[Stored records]
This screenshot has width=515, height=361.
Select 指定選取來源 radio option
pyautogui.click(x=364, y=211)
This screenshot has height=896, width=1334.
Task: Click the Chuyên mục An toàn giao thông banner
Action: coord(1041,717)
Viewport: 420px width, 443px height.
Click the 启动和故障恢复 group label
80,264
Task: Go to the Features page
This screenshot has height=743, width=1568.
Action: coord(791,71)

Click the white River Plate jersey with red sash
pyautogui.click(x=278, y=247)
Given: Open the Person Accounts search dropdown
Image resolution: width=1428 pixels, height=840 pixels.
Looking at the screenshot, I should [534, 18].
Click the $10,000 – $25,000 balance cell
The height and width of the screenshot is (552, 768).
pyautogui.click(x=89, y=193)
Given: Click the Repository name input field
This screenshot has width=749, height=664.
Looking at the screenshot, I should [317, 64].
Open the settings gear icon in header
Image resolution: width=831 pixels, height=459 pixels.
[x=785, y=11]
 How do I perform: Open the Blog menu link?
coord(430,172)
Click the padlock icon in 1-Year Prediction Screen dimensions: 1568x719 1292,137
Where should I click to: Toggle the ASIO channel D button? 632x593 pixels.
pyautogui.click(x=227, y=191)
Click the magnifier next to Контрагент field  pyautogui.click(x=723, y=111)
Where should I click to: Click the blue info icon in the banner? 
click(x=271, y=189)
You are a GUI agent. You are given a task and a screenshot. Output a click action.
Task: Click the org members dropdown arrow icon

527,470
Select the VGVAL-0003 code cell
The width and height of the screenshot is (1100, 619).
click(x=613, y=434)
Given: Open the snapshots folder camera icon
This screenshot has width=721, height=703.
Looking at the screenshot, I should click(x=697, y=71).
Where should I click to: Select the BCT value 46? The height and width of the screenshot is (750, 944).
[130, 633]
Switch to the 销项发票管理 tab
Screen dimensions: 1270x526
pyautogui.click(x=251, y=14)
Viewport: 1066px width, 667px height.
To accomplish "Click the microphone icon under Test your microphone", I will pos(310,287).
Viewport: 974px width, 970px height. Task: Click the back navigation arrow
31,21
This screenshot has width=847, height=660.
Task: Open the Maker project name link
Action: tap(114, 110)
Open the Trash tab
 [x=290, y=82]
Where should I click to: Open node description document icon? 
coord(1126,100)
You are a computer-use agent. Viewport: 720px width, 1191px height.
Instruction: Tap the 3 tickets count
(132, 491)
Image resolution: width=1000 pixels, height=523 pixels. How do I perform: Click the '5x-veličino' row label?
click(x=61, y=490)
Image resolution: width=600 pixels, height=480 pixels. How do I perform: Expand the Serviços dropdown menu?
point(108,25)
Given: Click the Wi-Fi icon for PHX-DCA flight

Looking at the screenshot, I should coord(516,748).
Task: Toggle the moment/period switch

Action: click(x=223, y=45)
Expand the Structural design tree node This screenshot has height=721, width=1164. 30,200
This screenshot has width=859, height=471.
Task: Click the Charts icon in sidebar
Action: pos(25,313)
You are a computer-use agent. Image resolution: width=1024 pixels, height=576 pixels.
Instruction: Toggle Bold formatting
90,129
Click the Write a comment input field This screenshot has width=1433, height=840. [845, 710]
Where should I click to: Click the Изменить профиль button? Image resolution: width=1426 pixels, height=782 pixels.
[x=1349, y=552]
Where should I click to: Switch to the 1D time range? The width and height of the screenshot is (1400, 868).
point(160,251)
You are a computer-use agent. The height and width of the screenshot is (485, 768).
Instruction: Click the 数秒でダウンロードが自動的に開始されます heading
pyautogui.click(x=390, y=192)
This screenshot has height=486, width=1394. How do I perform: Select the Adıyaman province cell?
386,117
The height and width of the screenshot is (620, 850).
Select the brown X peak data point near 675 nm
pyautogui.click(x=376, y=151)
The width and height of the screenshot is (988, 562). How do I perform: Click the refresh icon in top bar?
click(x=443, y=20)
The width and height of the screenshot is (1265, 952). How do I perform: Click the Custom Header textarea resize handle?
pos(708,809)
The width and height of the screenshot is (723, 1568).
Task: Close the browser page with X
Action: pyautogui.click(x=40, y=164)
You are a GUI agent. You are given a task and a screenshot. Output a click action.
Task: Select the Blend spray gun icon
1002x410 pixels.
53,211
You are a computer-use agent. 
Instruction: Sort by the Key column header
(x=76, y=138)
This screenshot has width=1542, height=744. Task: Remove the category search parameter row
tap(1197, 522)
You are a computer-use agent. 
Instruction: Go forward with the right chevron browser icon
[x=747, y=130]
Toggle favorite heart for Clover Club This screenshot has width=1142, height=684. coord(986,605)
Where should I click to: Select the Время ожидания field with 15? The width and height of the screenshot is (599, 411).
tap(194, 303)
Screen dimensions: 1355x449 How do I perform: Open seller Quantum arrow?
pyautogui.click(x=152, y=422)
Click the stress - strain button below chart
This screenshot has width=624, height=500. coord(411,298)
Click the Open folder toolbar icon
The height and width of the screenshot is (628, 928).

#### Problem statement:
Copy out all lines above that include the string "input".

#### Answer for the task:
Given: Click the Repository name input field
Click the Write a comment input field This screenshot has width=1433, height=840. [845, 710]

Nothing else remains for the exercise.